Records from a data collection:

────────

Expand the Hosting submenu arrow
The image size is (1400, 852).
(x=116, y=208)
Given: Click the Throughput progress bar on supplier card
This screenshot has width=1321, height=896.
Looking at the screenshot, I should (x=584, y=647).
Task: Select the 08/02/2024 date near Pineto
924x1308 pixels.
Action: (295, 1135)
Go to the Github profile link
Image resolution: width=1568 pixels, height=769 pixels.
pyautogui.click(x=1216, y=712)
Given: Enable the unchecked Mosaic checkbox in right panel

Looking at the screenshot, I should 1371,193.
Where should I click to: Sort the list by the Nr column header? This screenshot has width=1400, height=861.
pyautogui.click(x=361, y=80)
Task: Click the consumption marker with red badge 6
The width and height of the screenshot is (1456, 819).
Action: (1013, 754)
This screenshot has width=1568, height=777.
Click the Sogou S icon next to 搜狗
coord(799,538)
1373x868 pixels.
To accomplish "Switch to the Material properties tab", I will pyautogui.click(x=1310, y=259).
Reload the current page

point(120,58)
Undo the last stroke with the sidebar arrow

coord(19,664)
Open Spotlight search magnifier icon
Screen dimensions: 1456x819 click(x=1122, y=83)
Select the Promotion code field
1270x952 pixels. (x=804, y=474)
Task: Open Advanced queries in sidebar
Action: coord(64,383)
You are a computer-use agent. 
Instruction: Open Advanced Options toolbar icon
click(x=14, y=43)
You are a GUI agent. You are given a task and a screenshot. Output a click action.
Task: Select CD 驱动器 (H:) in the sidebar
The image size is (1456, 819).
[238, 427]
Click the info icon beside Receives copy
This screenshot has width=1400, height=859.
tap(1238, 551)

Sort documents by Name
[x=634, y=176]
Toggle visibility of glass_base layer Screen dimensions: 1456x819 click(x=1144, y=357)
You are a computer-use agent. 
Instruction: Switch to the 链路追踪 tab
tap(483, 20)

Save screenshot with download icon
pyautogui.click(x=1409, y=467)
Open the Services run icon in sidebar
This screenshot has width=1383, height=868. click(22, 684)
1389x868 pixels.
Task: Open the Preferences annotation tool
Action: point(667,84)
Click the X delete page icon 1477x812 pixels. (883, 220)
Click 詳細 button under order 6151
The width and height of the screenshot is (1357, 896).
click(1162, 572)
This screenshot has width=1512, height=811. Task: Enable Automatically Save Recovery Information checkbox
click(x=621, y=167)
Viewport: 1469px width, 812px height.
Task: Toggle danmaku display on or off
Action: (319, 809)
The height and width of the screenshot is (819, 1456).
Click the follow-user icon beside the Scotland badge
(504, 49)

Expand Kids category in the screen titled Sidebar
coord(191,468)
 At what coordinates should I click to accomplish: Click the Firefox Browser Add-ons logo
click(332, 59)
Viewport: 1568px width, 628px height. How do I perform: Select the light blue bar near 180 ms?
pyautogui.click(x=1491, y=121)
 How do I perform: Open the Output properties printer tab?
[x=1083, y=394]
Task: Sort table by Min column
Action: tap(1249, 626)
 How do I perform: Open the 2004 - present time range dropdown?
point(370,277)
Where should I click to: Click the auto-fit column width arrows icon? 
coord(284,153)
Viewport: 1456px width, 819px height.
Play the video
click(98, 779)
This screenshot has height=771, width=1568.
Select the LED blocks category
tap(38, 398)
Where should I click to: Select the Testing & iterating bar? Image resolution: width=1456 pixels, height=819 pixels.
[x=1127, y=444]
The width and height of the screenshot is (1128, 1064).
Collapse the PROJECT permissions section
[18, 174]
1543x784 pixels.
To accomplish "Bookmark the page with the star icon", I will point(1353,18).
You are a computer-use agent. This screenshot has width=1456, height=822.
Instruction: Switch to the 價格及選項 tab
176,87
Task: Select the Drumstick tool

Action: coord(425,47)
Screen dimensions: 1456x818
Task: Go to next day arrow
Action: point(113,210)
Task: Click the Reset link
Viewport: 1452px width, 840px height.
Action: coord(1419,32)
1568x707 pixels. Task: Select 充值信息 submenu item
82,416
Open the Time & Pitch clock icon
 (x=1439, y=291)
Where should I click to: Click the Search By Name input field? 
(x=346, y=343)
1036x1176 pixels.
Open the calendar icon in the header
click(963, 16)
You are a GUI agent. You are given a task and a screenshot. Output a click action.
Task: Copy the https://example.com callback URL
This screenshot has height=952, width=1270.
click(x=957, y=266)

────────

> Exercise requirements: Reproduce, word for word, all of the entries above.

> Solution for this problem:
Expand the Hosting submenu arrow
The image size is (1400, 852).
(x=116, y=208)
Given: Click the Throughput progress bar on supplier card
This screenshot has width=1321, height=896.
Looking at the screenshot, I should (x=584, y=647).
Task: Select the 08/02/2024 date near Pineto
924x1308 pixels.
Action: (295, 1135)
Go to the Github profile link
Image resolution: width=1568 pixels, height=769 pixels.
pyautogui.click(x=1216, y=712)
Given: Enable the unchecked Mosaic checkbox in right panel

Looking at the screenshot, I should 1371,193.
Where should I click to: Sort the list by the Nr column header? This screenshot has width=1400, height=861.
pyautogui.click(x=361, y=80)
Task: Click the consumption marker with red badge 6
The width and height of the screenshot is (1456, 819).
Action: (1013, 754)
This screenshot has width=1568, height=777.
Click the Sogou S icon next to 搜狗
coord(799,538)
1373x868 pixels.
To accomplish "Switch to the Material properties tab", I will pyautogui.click(x=1310, y=259).
Reload the current page

point(120,58)
Undo the last stroke with the sidebar arrow

coord(19,664)
Open Spotlight search magnifier icon
Screen dimensions: 1456x819 click(x=1122, y=83)
Select the Promotion code field
1270x952 pixels. (x=804, y=474)
Task: Open Advanced queries in sidebar
Action: coord(64,383)
You are a computer-use agent. 
Instruction: Open Advanced Options toolbar icon
click(x=14, y=43)
You are a GUI agent. You are given a task and a screenshot. Output a click action.
Task: Select CD 驱动器 (H:) in the sidebar
The image size is (1456, 819).
[238, 427]
Click the info icon beside Receives copy
This screenshot has width=1400, height=859.
tap(1238, 551)

Sort documents by Name
[x=634, y=176]
Toggle visibility of glass_base layer Screen dimensions: 1456x819 click(x=1144, y=357)
You are a computer-use agent. 
Instruction: Switch to the 链路追踪 tab
tap(483, 20)

Save screenshot with download icon
pyautogui.click(x=1409, y=467)
Open the Services run icon in sidebar
This screenshot has width=1383, height=868. click(22, 684)
1389x868 pixels.
Task: Open the Preferences annotation tool
Action: point(667,84)
Click the X delete page icon 1477x812 pixels. (883, 220)
Click 詳細 button under order 6151
The width and height of the screenshot is (1357, 896).
click(1162, 572)
This screenshot has width=1512, height=811. Task: Enable Automatically Save Recovery Information checkbox
click(x=621, y=167)
Viewport: 1469px width, 812px height.
Task: Toggle danmaku display on or off
Action: (319, 809)
The height and width of the screenshot is (819, 1456).
Click the follow-user icon beside the Scotland badge
(504, 49)

Expand Kids category in the screen titled Sidebar
coord(191,468)
 At what coordinates should I click to accomplish: Click the Firefox Browser Add-ons logo
click(332, 59)
Viewport: 1568px width, 628px height. How do I perform: Select the light blue bar near 180 ms?
pyautogui.click(x=1491, y=121)
 How do I perform: Open the Output properties printer tab?
[x=1083, y=394]
Task: Sort table by Min column
Action: tap(1249, 626)
 How do I perform: Open the 2004 - present time range dropdown?
point(370,277)
Where should I click to: Click the auto-fit column width arrows icon? 
coord(284,153)
Viewport: 1456px width, 819px height.
Play the video
click(98, 779)
This screenshot has height=771, width=1568.
Select the LED blocks category
tap(38, 398)
Where should I click to: Select the Testing & iterating bar? Image resolution: width=1456 pixels, height=819 pixels.
[x=1127, y=444]
The width and height of the screenshot is (1128, 1064).
Collapse the PROJECT permissions section
[18, 174]
1543x784 pixels.
To accomplish "Bookmark the page with the star icon", I will point(1353,18).
You are a computer-use agent. This screenshot has width=1456, height=822.
Instruction: Switch to the 價格及選項 tab
176,87
Task: Select the Drumstick tool

Action: coord(425,47)
Screen dimensions: 1456x818
Task: Go to next day arrow
Action: point(113,210)
Task: Click the Reset link
Viewport: 1452px width, 840px height.
Action: coord(1419,32)
1568x707 pixels. Task: Select 充值信息 submenu item
82,416
Open the Time & Pitch clock icon
 (x=1439, y=291)
Where should I click to: Click the Search By Name input field? 
(x=346, y=343)
1036x1176 pixels.
Open the calendar icon in the header
click(963, 16)
You are a GUI agent. You are given a task and a screenshot. Output a click action.
Task: Copy the https://example.com callback URL
This screenshot has height=952, width=1270.
click(x=957, y=266)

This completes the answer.